Data entries
┏━━

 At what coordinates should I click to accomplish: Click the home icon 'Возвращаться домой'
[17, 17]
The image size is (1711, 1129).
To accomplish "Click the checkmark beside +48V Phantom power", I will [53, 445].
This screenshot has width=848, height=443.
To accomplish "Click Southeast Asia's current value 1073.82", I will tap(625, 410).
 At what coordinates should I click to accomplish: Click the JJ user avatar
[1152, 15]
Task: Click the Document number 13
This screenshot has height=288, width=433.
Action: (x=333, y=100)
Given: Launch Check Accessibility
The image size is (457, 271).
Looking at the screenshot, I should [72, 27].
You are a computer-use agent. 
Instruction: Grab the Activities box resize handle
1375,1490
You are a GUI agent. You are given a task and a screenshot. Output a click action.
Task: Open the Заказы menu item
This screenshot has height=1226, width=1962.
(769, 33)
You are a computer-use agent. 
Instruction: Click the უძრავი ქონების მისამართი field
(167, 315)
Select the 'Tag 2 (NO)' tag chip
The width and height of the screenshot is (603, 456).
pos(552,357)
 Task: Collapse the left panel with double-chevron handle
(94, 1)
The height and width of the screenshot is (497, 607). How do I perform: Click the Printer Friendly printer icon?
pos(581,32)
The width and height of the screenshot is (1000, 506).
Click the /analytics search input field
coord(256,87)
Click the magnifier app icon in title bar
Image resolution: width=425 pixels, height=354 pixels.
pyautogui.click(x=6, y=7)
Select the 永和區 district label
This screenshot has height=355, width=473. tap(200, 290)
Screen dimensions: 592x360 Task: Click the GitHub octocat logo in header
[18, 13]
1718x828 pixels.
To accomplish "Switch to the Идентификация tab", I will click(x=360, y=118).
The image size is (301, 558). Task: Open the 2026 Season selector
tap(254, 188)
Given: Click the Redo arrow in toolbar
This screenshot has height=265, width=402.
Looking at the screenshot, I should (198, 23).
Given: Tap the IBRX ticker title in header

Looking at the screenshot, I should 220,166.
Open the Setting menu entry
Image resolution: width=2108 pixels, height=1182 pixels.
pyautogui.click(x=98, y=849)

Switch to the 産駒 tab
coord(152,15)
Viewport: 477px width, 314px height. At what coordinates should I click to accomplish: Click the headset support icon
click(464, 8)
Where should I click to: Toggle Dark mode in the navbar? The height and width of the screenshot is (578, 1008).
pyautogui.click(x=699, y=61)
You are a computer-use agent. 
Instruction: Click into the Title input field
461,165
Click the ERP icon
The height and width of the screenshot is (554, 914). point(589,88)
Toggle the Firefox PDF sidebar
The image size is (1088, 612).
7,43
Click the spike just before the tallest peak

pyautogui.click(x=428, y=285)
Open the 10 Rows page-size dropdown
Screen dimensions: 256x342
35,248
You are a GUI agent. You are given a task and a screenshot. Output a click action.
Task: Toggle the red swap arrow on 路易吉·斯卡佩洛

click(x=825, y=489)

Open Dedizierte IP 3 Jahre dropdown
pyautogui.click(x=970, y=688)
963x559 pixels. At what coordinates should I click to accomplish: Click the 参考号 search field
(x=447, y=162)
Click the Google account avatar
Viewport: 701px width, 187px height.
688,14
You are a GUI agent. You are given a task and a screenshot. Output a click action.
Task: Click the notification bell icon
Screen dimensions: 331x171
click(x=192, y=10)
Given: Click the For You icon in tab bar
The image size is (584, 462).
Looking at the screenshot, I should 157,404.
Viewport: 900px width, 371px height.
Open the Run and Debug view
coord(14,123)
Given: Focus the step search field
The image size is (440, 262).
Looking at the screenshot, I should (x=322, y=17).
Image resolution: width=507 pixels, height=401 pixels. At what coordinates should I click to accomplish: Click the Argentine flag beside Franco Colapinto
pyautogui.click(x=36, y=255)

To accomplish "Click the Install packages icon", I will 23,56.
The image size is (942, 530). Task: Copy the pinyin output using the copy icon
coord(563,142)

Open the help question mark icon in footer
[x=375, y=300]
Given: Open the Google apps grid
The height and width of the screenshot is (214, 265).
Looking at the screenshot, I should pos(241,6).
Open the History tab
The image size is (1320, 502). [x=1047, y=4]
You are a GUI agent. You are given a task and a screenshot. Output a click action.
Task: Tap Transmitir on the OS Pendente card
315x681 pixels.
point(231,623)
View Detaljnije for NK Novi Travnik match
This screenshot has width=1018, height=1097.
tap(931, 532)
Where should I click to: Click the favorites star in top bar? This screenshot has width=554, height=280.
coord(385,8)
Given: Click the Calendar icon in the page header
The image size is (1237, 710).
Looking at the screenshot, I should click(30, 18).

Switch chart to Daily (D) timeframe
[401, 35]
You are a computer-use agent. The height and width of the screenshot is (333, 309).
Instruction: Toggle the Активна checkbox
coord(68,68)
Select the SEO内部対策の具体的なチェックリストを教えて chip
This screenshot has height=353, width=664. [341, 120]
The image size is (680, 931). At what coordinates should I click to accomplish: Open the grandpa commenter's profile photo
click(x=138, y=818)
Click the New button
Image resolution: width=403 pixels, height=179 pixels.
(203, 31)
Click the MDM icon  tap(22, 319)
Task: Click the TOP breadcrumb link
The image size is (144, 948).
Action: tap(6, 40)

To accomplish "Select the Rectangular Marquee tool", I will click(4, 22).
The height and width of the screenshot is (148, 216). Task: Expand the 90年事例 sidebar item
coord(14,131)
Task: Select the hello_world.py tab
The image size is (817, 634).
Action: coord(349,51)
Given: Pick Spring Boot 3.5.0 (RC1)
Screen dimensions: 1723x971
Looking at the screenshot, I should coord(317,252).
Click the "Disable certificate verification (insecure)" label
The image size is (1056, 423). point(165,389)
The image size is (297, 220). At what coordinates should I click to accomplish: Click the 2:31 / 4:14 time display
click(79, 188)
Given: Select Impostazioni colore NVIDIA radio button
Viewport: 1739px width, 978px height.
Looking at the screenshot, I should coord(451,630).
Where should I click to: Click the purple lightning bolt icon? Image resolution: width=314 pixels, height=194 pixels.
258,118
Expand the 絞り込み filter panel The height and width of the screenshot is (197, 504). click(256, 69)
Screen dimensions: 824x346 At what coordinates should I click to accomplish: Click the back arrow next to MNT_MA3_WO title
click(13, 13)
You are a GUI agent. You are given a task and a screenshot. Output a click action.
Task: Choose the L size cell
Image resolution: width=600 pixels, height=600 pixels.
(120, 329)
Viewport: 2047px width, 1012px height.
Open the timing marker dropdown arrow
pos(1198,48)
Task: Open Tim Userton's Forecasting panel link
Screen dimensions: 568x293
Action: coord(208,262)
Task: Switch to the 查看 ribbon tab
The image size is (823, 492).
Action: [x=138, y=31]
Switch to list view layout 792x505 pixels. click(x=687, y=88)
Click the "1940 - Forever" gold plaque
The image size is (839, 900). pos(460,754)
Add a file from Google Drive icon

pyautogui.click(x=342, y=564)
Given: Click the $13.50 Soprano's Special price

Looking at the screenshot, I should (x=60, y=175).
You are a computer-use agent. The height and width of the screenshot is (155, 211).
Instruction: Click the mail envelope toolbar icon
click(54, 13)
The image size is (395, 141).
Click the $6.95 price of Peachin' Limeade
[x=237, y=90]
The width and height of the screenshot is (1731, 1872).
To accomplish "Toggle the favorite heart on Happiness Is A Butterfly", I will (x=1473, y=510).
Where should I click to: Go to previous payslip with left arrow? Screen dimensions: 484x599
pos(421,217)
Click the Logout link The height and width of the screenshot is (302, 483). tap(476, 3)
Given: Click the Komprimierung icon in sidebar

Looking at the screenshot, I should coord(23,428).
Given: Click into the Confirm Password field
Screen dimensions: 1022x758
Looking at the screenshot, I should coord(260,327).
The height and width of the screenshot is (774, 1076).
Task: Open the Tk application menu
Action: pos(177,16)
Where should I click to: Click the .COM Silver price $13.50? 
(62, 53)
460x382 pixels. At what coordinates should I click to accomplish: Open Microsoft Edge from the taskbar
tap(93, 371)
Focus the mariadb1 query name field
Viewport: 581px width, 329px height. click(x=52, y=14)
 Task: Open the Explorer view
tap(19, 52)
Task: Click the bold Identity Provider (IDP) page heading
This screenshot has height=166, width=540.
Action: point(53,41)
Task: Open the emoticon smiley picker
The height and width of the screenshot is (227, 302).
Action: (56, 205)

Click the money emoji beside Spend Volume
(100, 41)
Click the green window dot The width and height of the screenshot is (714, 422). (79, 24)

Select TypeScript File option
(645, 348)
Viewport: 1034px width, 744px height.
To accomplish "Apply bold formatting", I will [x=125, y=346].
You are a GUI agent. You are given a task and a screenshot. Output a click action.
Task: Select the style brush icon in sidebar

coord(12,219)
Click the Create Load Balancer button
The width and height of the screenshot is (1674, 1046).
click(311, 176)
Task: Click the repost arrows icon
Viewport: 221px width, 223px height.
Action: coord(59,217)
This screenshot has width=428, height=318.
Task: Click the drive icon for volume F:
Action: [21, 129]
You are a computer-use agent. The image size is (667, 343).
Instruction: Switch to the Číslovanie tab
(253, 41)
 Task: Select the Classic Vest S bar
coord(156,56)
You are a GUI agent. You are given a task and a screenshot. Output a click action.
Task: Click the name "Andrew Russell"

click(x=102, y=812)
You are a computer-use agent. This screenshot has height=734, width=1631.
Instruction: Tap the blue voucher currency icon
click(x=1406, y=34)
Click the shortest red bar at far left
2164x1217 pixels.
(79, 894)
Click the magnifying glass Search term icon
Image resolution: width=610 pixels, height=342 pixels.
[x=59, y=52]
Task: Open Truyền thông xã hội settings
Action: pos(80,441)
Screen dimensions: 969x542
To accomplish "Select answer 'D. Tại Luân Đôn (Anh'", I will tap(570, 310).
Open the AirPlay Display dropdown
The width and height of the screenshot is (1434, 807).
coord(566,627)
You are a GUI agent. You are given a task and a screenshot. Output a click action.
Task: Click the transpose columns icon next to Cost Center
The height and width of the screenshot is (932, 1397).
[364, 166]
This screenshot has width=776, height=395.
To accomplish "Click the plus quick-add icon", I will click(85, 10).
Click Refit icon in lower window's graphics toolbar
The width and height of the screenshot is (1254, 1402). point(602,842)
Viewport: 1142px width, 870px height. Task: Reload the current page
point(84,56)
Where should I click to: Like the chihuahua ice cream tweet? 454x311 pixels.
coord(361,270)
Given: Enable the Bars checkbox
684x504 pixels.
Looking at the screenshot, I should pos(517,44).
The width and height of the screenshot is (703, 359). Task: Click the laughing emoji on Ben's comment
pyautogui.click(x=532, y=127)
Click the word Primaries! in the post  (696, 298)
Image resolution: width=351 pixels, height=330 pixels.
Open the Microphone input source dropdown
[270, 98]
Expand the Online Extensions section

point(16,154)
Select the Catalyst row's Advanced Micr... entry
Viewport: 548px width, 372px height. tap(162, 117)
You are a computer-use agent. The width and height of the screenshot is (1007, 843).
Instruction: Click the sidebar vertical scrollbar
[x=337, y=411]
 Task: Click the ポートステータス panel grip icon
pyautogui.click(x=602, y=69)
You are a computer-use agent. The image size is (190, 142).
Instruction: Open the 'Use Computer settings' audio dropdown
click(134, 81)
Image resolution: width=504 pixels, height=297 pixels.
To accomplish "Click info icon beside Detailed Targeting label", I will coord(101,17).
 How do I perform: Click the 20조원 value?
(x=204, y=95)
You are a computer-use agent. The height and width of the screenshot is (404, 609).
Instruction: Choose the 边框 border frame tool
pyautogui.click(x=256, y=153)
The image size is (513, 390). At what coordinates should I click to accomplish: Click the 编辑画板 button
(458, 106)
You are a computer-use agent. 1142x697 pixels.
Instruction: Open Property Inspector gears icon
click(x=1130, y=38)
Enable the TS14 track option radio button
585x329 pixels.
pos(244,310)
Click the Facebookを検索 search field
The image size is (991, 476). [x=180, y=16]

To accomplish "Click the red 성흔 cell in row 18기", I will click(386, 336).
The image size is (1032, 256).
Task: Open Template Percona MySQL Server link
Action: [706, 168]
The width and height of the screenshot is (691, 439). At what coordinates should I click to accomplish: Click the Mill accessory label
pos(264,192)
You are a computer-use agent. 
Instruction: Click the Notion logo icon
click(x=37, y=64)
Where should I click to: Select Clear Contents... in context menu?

┗━━

● **Problem description**:
Swap "checkmark" for "checkbox" in everything from the first of the rows above down through the line containing "Action: (x=333, y=100)", and write out only those lines with nothing else altered.

● **Full response**:
 At what coordinates should I click to accomplish: Click the home icon 'Возвращаться домой'
[17, 17]
The image size is (1711, 1129).
To accomplish "Click the checkbox beside +48V Phantom power", I will [53, 445].
This screenshot has width=848, height=443.
To accomplish "Click Southeast Asia's current value 1073.82", I will tap(625, 410).
 At what coordinates should I click to accomplish: Click the JJ user avatar
[1152, 15]
Task: Click the Document number 13
This screenshot has height=288, width=433.
Action: (x=333, y=100)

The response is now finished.